My friend is a popular eighth-grade teacher. She has a Facebook account and has been “friended” by many of her students, who make their pages available to her. Consequently, she has learned a lot about them, including the inevitable under-age drinking and drug use and occasional school-related mischief like cheating on tests or plagiarizing assignments. Must she report any of this to the school, the police or the parents? The school has no policy for dealing with this modern problem. A.S., NEW YORK
This teacher should respond to students apt to get themselves into trouble, and the most significant peril you describe may not be a little teenage drinking or recreational drug use but the public exposure of this “mischief.” Your friend has a chance to teach these students about Internet privacy or the lack of it. She should carpe that diem. Were she simply to bust these online doofuses, she would squander a chance to convey something of lasting importance and leave them feeling that she had betrayed their trust. In short, her essential role is educator, not cop.

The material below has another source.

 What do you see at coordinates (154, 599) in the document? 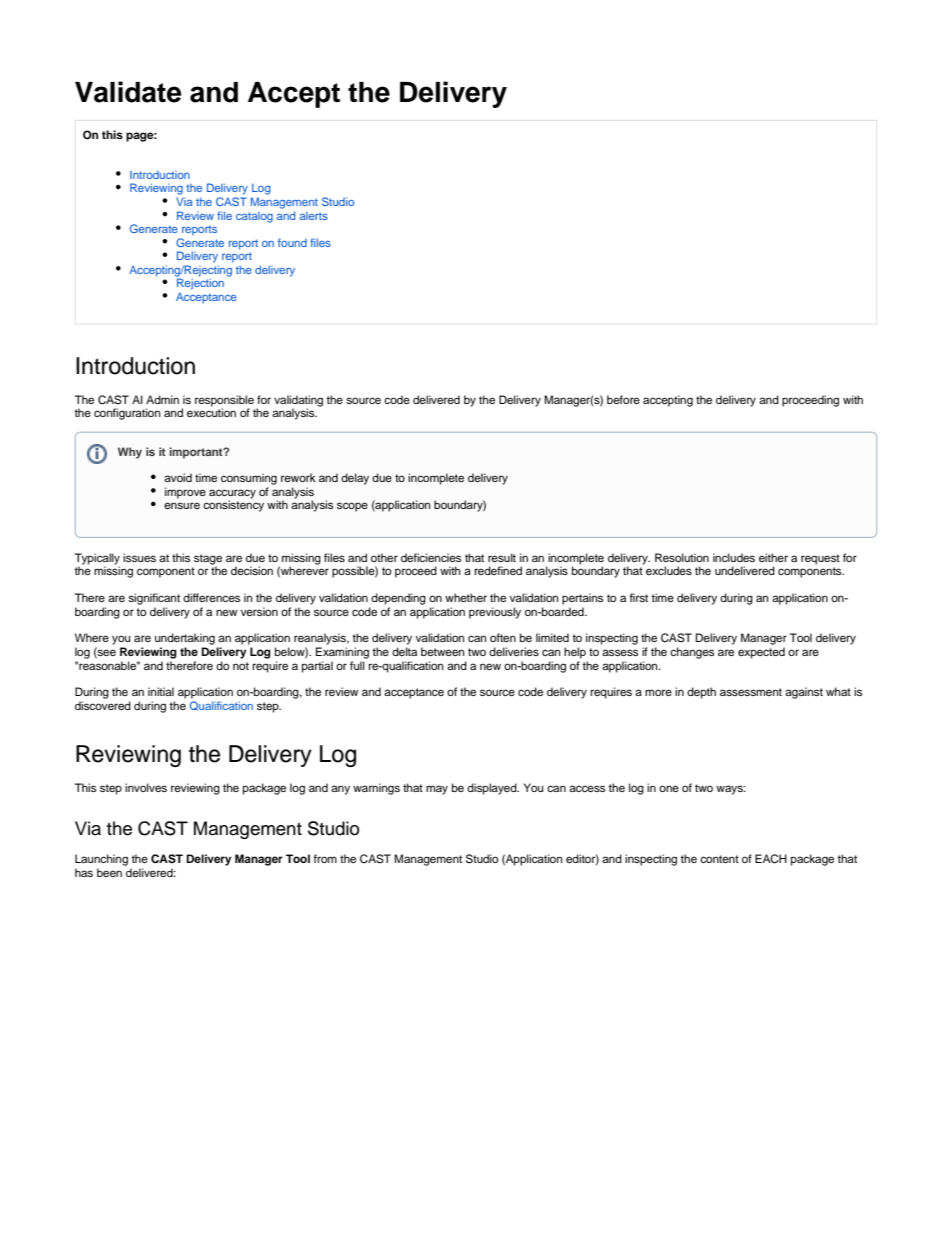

Strictly speaking, when these students gave her access to their Facebook pages, they waived their right to privacy. But that’s not how many kids see it. To them, Facebook and the like occupy some weird twilight zone between public and private information, rather like a diary left on the kitchen table. That a photo of drunken antics might thwart a chance at a job or a scholarship is not something all kids seriously consider. This teacher can get them to think about that.

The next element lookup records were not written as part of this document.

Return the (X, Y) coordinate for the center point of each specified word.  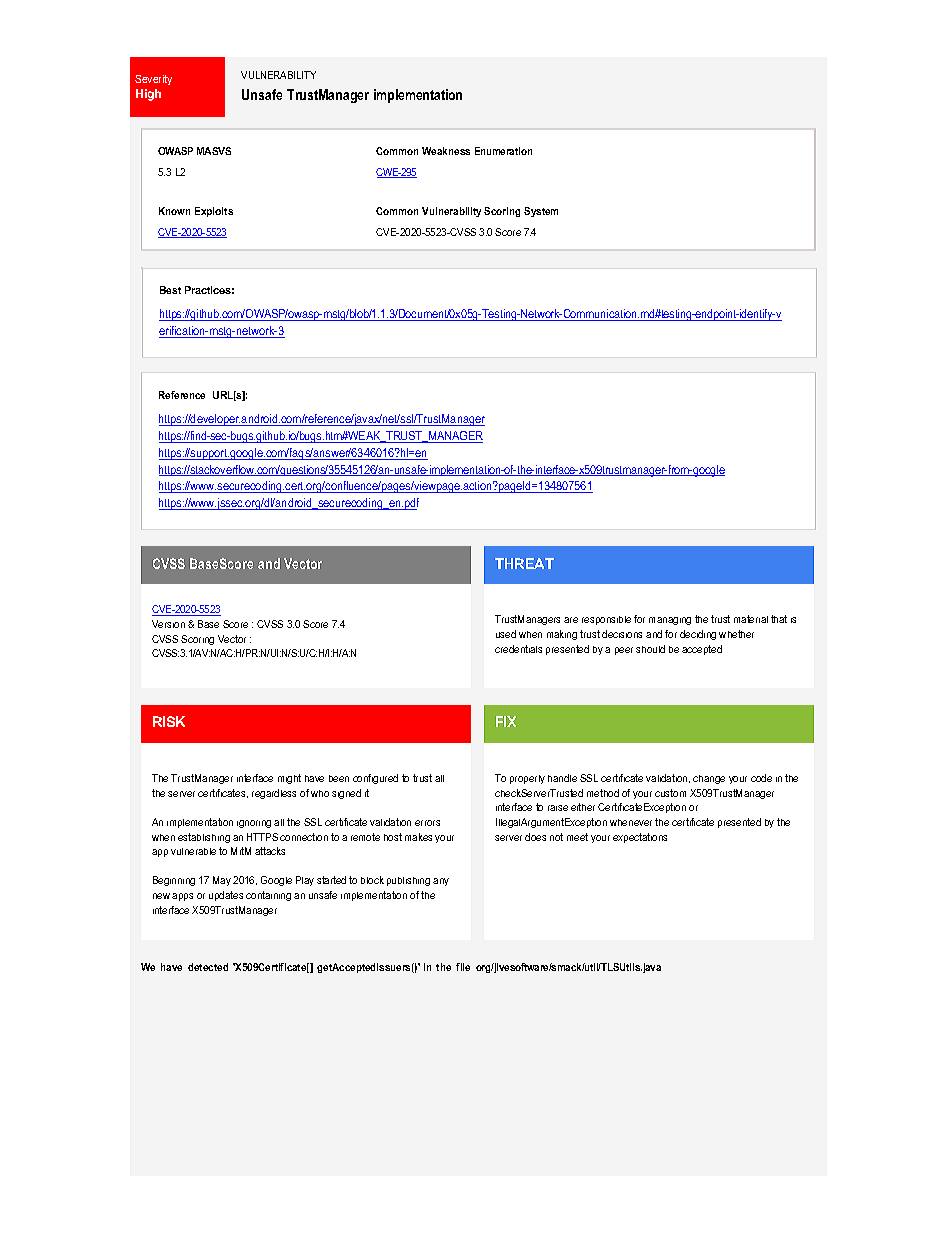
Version (168, 624)
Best (170, 290)
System (541, 212)
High (148, 95)
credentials (518, 649)
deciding (698, 635)
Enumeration (503, 151)
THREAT (524, 563)
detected (208, 967)
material (751, 619)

She might send e-mail messages to transgressing students, noting their misdeeds and reminding them of their vulnerability. Or she could address her entire class, citing (anonymous) examples of student escapades. Or she could encourage her school to include a regular instructional session on the Internet and its pitfalls.
This is not to advocate turning a blind eye to bad behavior. It is to establish priorities. If a kid is in genuine danger, she should intervene swiftly. When students violate academic standards, she should warn them sternly — in her first e-mail message — that the lesson has been conveyed, there are no more free passes and henceforth they can expect her to respond vigorously to anything she learns online.
Your friend should also think about the boundaries she maintains between herself and her students. It is great that they can confide in her as long as she remembers that “confide in” is different from “gossip with,” and that she is their teacher, not their pal, a necessary distinction if she is to be effective as the former.